[EXCERPTED RECORDS start]

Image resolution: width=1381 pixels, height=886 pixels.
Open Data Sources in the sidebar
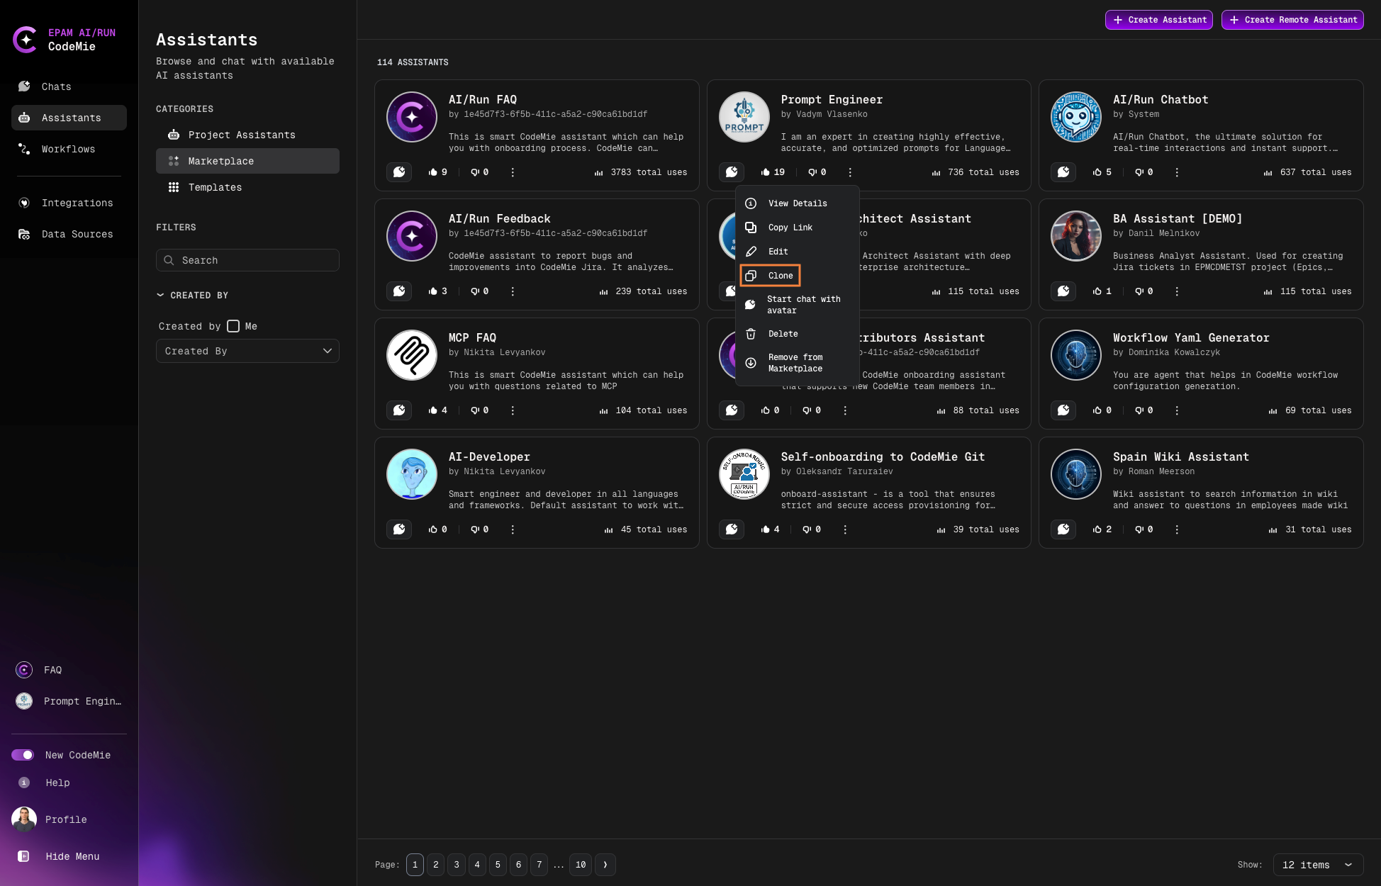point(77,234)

[EXCERPTED RECORDS end]
[EXCERPTED RECORDS start]

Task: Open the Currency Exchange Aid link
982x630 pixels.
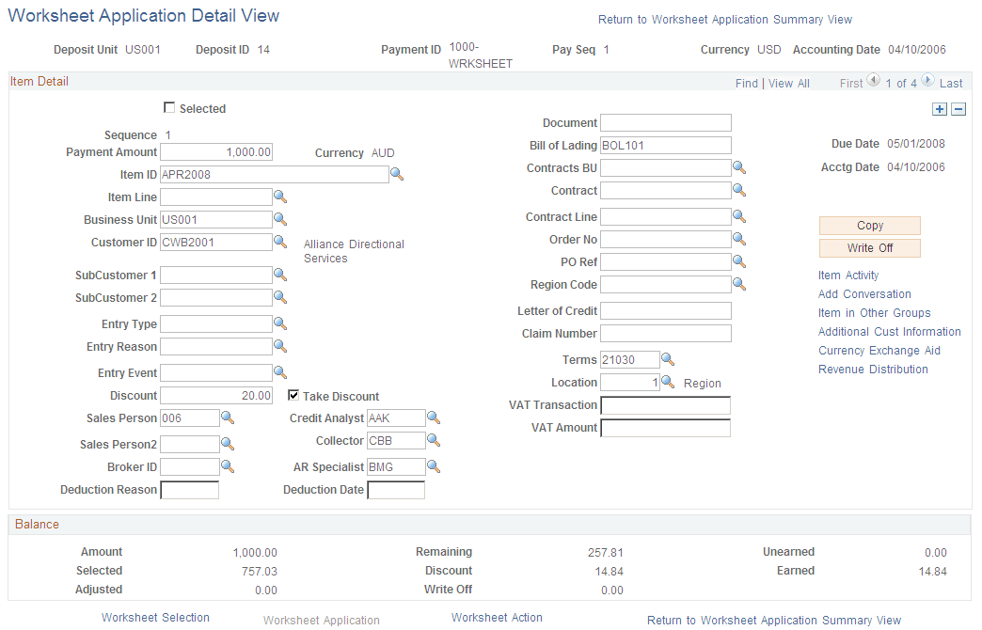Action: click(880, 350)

[EXCERPTED RECORDS end]
[EXCERPTED RECORDS start]

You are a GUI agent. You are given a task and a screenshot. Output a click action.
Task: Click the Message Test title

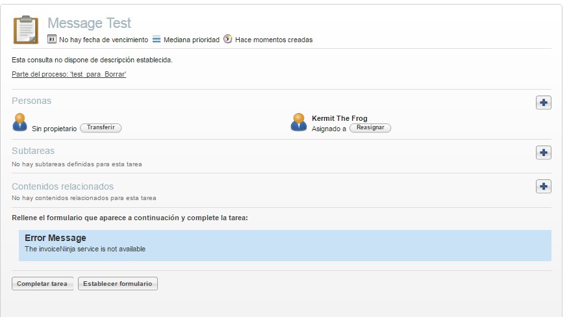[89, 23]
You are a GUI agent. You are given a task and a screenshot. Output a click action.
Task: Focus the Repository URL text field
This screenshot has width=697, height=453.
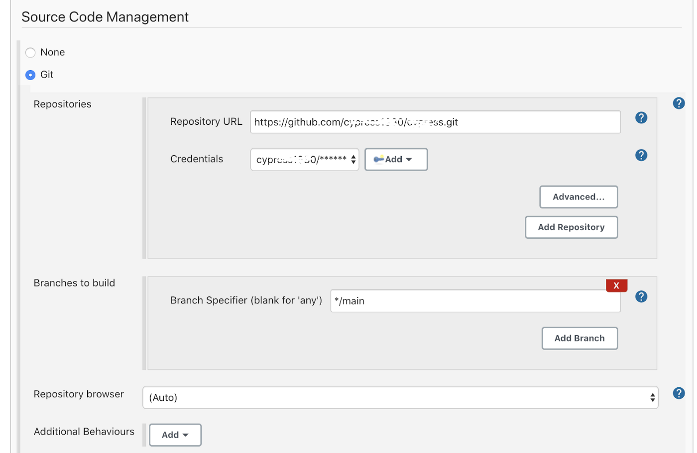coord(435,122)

[EXCERPTED RECORDS end]

[WHAT IS REQUIRED]: Switch "Currency Exchange Aid" to "Exchange Rate Tool" in the listing from the line with "Task: Open the Currency Exchange Aid link" to the line with "Action: click(880, 350)", both included, and give only those lines, changing nothing else and leaving out the pictures.

[SOLUTION FOR THIS EXERCISE]:
Task: Open the Exchange Rate Tool link
982x630 pixels.
Action: click(880, 350)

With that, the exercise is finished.